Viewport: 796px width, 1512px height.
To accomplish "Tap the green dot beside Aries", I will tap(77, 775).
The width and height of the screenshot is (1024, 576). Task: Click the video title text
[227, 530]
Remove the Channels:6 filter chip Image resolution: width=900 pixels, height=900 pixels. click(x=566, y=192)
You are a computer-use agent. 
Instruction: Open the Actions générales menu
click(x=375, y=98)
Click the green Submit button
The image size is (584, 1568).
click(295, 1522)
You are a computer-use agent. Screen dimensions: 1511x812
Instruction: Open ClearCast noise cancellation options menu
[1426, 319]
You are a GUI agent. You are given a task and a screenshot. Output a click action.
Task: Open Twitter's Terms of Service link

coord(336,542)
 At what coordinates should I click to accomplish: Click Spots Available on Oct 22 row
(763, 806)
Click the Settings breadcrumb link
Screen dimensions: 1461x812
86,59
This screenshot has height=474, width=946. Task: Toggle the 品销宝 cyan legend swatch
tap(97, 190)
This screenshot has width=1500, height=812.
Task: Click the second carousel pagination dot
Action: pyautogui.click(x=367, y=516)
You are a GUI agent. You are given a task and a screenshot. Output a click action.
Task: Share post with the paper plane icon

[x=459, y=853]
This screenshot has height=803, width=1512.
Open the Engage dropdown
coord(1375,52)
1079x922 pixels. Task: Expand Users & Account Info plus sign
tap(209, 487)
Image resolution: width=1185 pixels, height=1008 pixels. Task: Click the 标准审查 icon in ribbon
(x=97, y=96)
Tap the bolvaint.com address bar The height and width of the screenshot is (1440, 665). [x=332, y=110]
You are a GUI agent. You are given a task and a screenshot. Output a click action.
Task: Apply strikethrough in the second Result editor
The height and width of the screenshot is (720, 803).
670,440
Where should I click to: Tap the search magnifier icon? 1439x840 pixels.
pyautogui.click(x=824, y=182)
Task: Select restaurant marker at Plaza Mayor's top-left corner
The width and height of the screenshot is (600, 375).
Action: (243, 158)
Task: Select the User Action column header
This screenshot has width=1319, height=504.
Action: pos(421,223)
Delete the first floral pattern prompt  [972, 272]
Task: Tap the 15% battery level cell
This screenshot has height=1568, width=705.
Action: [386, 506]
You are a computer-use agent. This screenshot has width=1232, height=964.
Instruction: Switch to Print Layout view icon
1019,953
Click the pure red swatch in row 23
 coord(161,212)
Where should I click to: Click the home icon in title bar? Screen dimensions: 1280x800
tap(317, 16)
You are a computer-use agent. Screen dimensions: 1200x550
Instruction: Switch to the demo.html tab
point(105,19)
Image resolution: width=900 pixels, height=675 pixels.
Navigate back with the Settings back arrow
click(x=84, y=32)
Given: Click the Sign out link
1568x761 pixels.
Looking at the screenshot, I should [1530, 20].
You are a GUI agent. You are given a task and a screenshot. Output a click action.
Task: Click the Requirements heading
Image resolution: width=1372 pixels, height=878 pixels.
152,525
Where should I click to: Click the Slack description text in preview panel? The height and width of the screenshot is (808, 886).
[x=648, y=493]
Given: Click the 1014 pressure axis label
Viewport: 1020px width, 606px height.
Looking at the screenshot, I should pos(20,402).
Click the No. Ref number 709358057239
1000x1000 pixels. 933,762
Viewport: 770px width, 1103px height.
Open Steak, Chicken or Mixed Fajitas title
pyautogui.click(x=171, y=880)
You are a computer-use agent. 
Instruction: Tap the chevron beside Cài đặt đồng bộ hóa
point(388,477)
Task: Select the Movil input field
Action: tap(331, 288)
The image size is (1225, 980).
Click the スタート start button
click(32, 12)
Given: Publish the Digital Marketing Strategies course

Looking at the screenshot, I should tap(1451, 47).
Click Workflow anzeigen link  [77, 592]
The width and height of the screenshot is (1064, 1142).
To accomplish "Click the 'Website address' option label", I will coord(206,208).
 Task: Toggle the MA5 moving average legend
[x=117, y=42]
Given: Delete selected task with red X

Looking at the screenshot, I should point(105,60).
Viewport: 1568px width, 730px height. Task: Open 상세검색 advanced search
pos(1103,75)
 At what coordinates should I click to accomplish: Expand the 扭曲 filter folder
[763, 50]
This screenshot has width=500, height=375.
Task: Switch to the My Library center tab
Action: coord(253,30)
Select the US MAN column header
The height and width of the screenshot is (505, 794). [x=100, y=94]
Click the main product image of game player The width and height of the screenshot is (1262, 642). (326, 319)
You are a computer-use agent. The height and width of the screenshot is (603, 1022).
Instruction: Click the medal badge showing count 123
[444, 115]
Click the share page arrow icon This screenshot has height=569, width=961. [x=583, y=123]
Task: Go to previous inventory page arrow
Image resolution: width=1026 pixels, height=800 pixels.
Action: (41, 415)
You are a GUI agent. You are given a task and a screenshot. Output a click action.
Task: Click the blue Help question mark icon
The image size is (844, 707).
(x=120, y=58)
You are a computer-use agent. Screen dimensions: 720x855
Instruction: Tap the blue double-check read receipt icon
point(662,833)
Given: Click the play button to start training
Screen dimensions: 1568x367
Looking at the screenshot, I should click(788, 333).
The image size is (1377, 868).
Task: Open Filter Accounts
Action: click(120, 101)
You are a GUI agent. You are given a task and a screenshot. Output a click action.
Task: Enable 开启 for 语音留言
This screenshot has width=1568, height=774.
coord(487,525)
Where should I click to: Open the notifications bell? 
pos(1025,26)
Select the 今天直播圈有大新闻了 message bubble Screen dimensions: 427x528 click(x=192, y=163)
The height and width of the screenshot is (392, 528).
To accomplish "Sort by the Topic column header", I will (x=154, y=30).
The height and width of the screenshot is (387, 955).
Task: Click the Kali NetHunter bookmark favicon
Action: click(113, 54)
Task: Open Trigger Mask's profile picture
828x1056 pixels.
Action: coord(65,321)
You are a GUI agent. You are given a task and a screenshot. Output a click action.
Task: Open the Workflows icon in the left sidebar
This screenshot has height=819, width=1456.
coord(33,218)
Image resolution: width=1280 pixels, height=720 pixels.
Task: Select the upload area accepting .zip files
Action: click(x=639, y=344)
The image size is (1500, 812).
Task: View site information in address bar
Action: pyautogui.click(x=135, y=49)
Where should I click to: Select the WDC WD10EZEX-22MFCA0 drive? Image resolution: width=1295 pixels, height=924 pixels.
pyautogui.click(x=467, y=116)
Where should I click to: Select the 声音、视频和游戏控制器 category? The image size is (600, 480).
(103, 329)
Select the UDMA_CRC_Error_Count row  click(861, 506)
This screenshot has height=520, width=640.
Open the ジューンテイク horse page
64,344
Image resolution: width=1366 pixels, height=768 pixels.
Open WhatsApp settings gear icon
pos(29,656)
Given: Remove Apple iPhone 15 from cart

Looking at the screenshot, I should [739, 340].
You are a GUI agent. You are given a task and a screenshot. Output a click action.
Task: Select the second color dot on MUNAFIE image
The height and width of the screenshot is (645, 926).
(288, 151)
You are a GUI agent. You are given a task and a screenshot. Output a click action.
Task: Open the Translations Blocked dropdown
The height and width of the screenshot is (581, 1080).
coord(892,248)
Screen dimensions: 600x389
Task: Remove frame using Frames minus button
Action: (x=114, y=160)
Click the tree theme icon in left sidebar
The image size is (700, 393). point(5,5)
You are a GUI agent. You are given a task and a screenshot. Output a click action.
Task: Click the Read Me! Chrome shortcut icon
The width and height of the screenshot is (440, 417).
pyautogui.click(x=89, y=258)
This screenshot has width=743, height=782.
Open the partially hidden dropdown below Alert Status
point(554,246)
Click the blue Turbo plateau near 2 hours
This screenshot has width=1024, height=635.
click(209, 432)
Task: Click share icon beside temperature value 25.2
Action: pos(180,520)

--*--

_Exercise description_
Would you return the entries exactly as they stand?

_Solution below_
Viewport: 796px width, 1512px height.
To accomplish "Tap the green dot beside Aries", I will tap(77, 775).
The width and height of the screenshot is (1024, 576). Task: Click the video title text
[227, 530]
Remove the Channels:6 filter chip Image resolution: width=900 pixels, height=900 pixels. click(x=566, y=192)
You are a computer-use agent. 
Instruction: Open the Actions générales menu
click(x=375, y=98)
Click the green Submit button
The image size is (584, 1568).
click(295, 1522)
You are a computer-use agent. Screen dimensions: 1511x812
Instruction: Open ClearCast noise cancellation options menu
[1426, 319]
You are a GUI agent. You are given a task and a screenshot. Output a click action.
Task: Open Twitter's Terms of Service link

coord(336,542)
 At what coordinates should I click to accomplish: Click Spots Available on Oct 22 row
(763, 806)
Click the Settings breadcrumb link
Screen dimensions: 1461x812
86,59
This screenshot has height=474, width=946. Task: Toggle the 品销宝 cyan legend swatch
tap(97, 190)
This screenshot has width=1500, height=812.
Task: Click the second carousel pagination dot
Action: pyautogui.click(x=367, y=516)
You are a GUI agent. You are given a task and a screenshot. Output a click action.
Task: Share post with the paper plane icon

[x=459, y=853]
This screenshot has height=803, width=1512.
Open the Engage dropdown
coord(1375,52)
1079x922 pixels. Task: Expand Users & Account Info plus sign
tap(209, 487)
Image resolution: width=1185 pixels, height=1008 pixels. Task: Click the 标准审查 icon in ribbon
(x=97, y=96)
Tap the bolvaint.com address bar The height and width of the screenshot is (1440, 665). [x=332, y=110]
You are a GUI agent. You are given a task and a screenshot. Output a click action.
Task: Apply strikethrough in the second Result editor
The height and width of the screenshot is (720, 803).
670,440
Where should I click to: Tap the search magnifier icon? 1439x840 pixels.
pyautogui.click(x=824, y=182)
Task: Select restaurant marker at Plaza Mayor's top-left corner
The width and height of the screenshot is (600, 375).
Action: (243, 158)
Task: Select the User Action column header
This screenshot has width=1319, height=504.
Action: pos(421,223)
Delete the first floral pattern prompt  [972, 272]
Task: Tap the 15% battery level cell
This screenshot has height=1568, width=705.
Action: [386, 506]
You are a computer-use agent. This screenshot has width=1232, height=964.
Instruction: Switch to Print Layout view icon
1019,953
Click the pure red swatch in row 23
 coord(161,212)
Where should I click to: Click the home icon in title bar? Screen dimensions: 1280x800
tap(317, 16)
You are a computer-use agent. Screen dimensions: 1200x550
Instruction: Switch to the demo.html tab
point(105,19)
Image resolution: width=900 pixels, height=675 pixels.
Navigate back with the Settings back arrow
click(x=84, y=32)
Given: Click the Sign out link
1568x761 pixels.
Looking at the screenshot, I should [1530, 20].
You are a GUI agent. You are given a task and a screenshot. Output a click action.
Task: Click the Requirements heading
Image resolution: width=1372 pixels, height=878 pixels.
152,525
Where should I click to: Click the Slack description text in preview panel? The height and width of the screenshot is (808, 886).
[x=648, y=493]
Given: Click the 1014 pressure axis label
Viewport: 1020px width, 606px height.
Looking at the screenshot, I should pos(20,402).
Click the No. Ref number 709358057239
1000x1000 pixels. 933,762
Viewport: 770px width, 1103px height.
Open Steak, Chicken or Mixed Fajitas title
pyautogui.click(x=171, y=880)
You are a computer-use agent. 
Instruction: Tap the chevron beside Cài đặt đồng bộ hóa
point(388,477)
Task: Select the Movil input field
Action: tap(331, 288)
The image size is (1225, 980).
Click the スタート start button
click(32, 12)
Given: Publish the Digital Marketing Strategies course

Looking at the screenshot, I should tap(1451, 47).
Click Workflow anzeigen link  [77, 592]
The width and height of the screenshot is (1064, 1142).
To accomplish "Click the 'Website address' option label", I will coord(206,208).
 Task: Toggle the MA5 moving average legend
[x=117, y=42]
Given: Delete selected task with red X

Looking at the screenshot, I should point(105,60).
Viewport: 1568px width, 730px height. Task: Open 상세검색 advanced search
pos(1103,75)
 At what coordinates should I click to accomplish: Expand the 扭曲 filter folder
[763, 50]
This screenshot has width=500, height=375.
Task: Switch to the My Library center tab
Action: coord(253,30)
Select the US MAN column header
The height and width of the screenshot is (505, 794). [x=100, y=94]
Click the main product image of game player The width and height of the screenshot is (1262, 642). (326, 319)
You are a computer-use agent. The height and width of the screenshot is (603, 1022).
Instruction: Click the medal badge showing count 123
[444, 115]
Click the share page arrow icon This screenshot has height=569, width=961. [x=583, y=123]
Task: Go to previous inventory page arrow
Image resolution: width=1026 pixels, height=800 pixels.
Action: (41, 415)
You are a GUI agent. You are given a task and a screenshot. Output a click action.
Task: Click the blue Help question mark icon
The image size is (844, 707).
(x=120, y=58)
You are a computer-use agent. Screen dimensions: 720x855
Instruction: Tap the blue double-check read receipt icon
point(662,833)
Given: Click the play button to start training
Screen dimensions: 1568x367
Looking at the screenshot, I should click(788, 333).
The image size is (1377, 868).
Task: Open Filter Accounts
Action: click(120, 101)
You are a GUI agent. You are given a task and a screenshot. Output a click action.
Task: Enable 开启 for 语音留言
This screenshot has width=1568, height=774.
coord(487,525)
Where should I click to: Open the notifications bell? 
pos(1025,26)
Select the 今天直播圈有大新闻了 message bubble Screen dimensions: 427x528 click(x=192, y=163)
The height and width of the screenshot is (392, 528).
To accomplish "Sort by the Topic column header", I will (x=154, y=30).
The height and width of the screenshot is (387, 955).
Task: Click the Kali NetHunter bookmark favicon
Action: click(113, 54)
Task: Open Trigger Mask's profile picture
828x1056 pixels.
Action: coord(65,321)
You are a GUI agent. You are given a task and a screenshot. Output a click action.
Task: Open the Workflows icon in the left sidebar
This screenshot has height=819, width=1456.
coord(33,218)
Image resolution: width=1280 pixels, height=720 pixels.
Task: Select the upload area accepting .zip files
Action: click(x=639, y=344)
The image size is (1500, 812).
Task: View site information in address bar
Action: pyautogui.click(x=135, y=49)
Where should I click to: Select the WDC WD10EZEX-22MFCA0 drive? Image resolution: width=1295 pixels, height=924 pixels.
pyautogui.click(x=467, y=116)
Where should I click to: Select the 声音、视频和游戏控制器 category? The image size is (600, 480).
(103, 329)
Select the UDMA_CRC_Error_Count row  click(861, 506)
This screenshot has height=520, width=640.
Open the ジューンテイク horse page
64,344
Image resolution: width=1366 pixels, height=768 pixels.
Open WhatsApp settings gear icon
pos(29,656)
Given: Remove Apple iPhone 15 from cart

Looking at the screenshot, I should [739, 340].
You are a GUI agent. You are given a task and a screenshot. Output a click action.
Task: Select the second color dot on MUNAFIE image
The height and width of the screenshot is (645, 926).
(288, 151)
You are a GUI agent. You are given a task and a screenshot. Output a click action.
Task: Open the Translations Blocked dropdown
The height and width of the screenshot is (581, 1080).
coord(892,248)
Screen dimensions: 600x389
Task: Remove frame using Frames minus button
Action: (x=114, y=160)
Click the tree theme icon in left sidebar
The image size is (700, 393). point(5,5)
You are a GUI agent. You are given a task and a screenshot. Output a click action.
Task: Click the Read Me! Chrome shortcut icon
The width and height of the screenshot is (440, 417).
pyautogui.click(x=89, y=258)
This screenshot has width=743, height=782.
Open the partially hidden dropdown below Alert Status
point(554,246)
Click the blue Turbo plateau near 2 hours
This screenshot has width=1024, height=635.
click(209, 432)
Task: Click share icon beside temperature value 25.2
Action: pos(180,520)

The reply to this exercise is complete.